- WHAT THE EXERCISE ASKS
Please repeat the entries below exactly as written, leaving out any images.
%%
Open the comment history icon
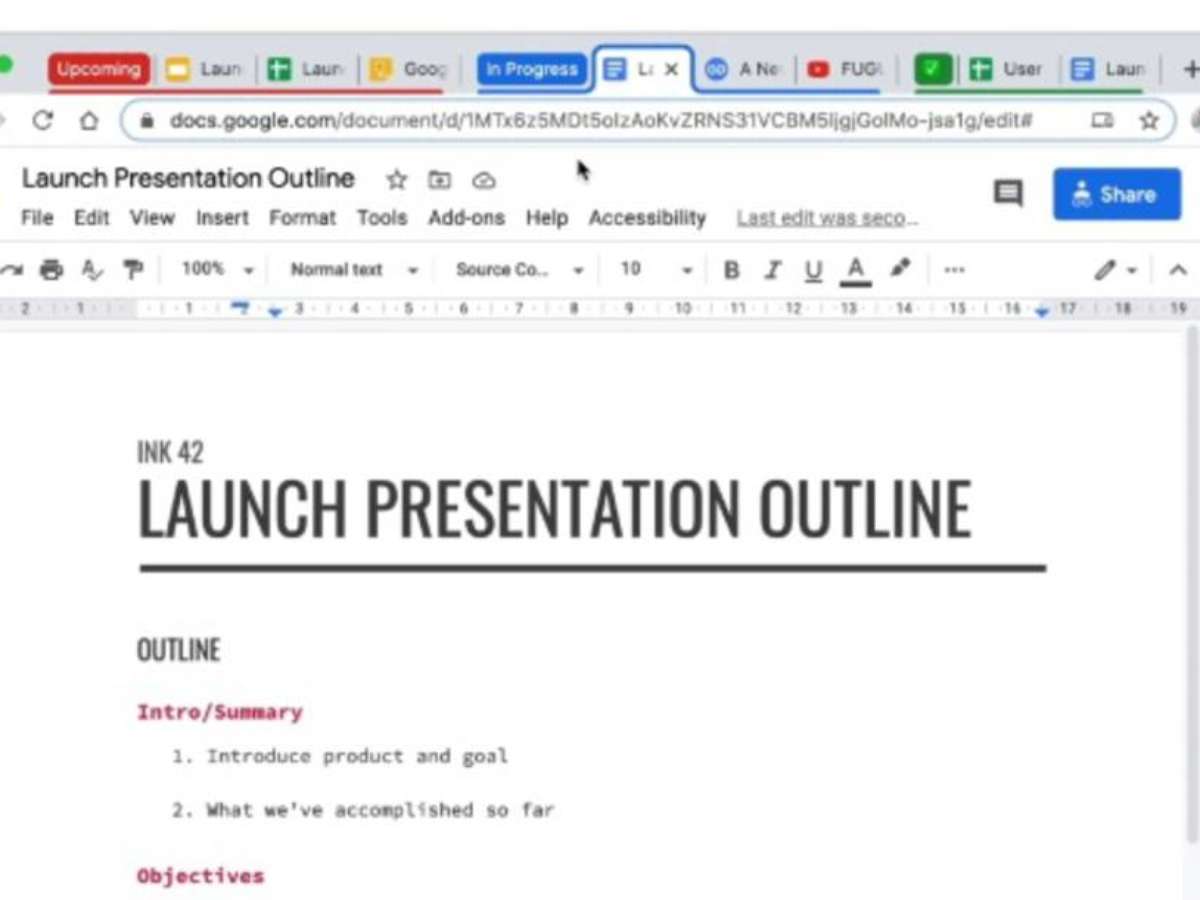The image size is (1200, 900). coord(1008,193)
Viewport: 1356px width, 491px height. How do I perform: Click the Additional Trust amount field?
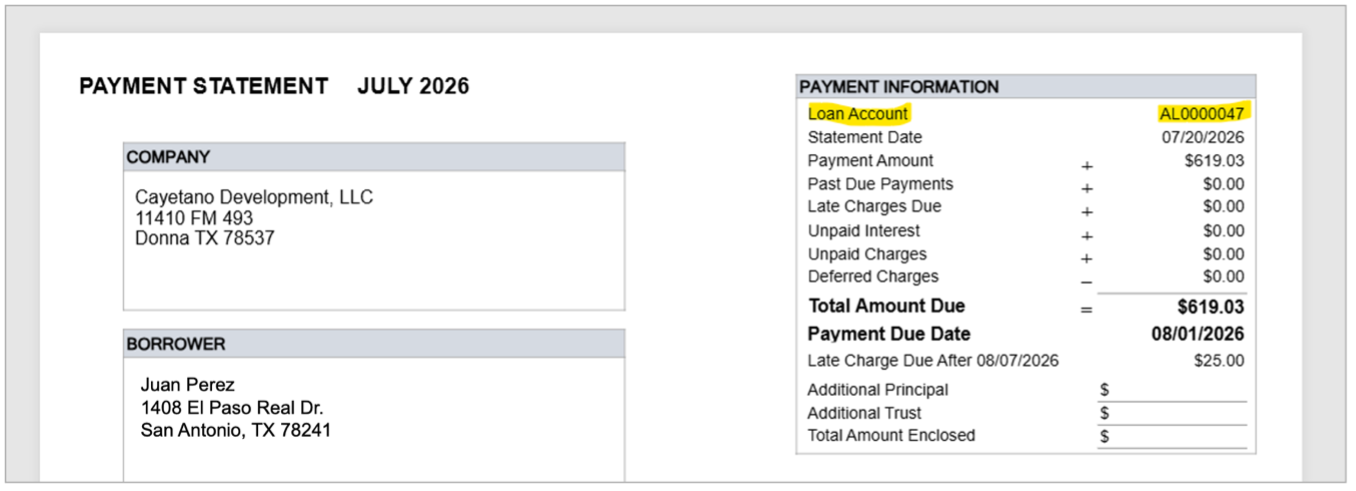tap(1172, 413)
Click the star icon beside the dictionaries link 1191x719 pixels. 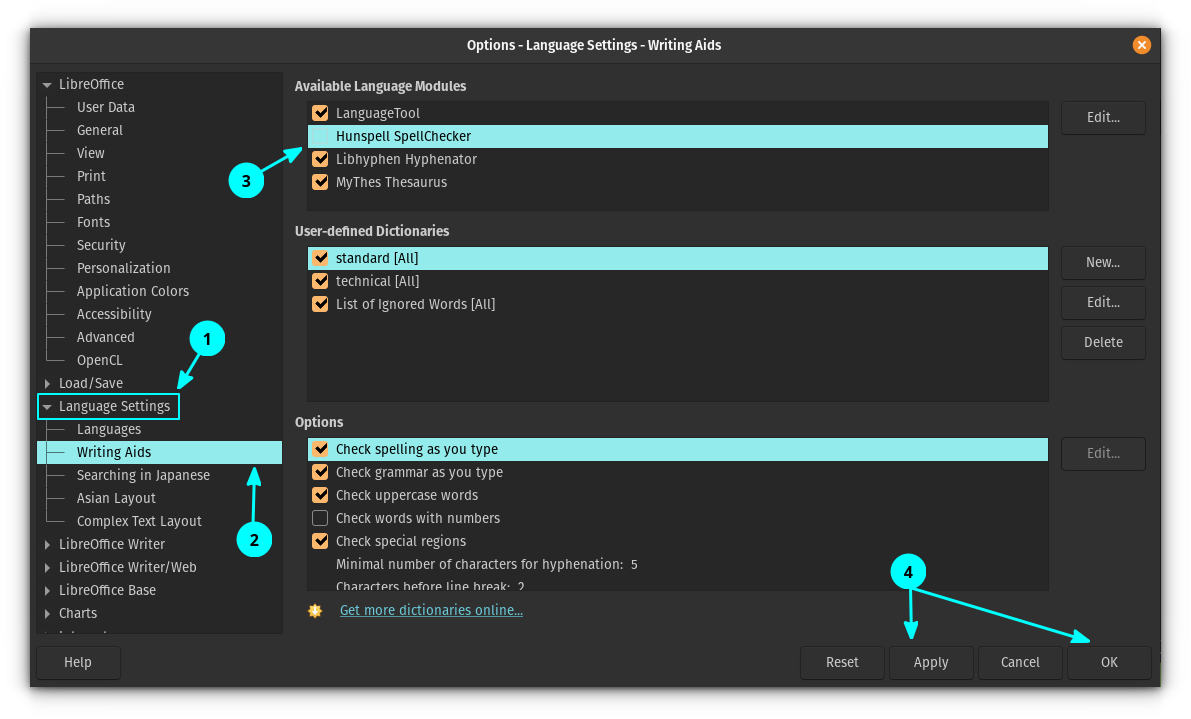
%%
- RESULT OF THIS TASK
Open the comment history icon
The image size is (1200, 900). coord(1008,193)
Viewport: 1356px width, 491px height. How do I perform: Click the Additional Trust amount field?
tap(1172, 413)
Click the star icon beside the dictionaries link 1191x719 pixels. 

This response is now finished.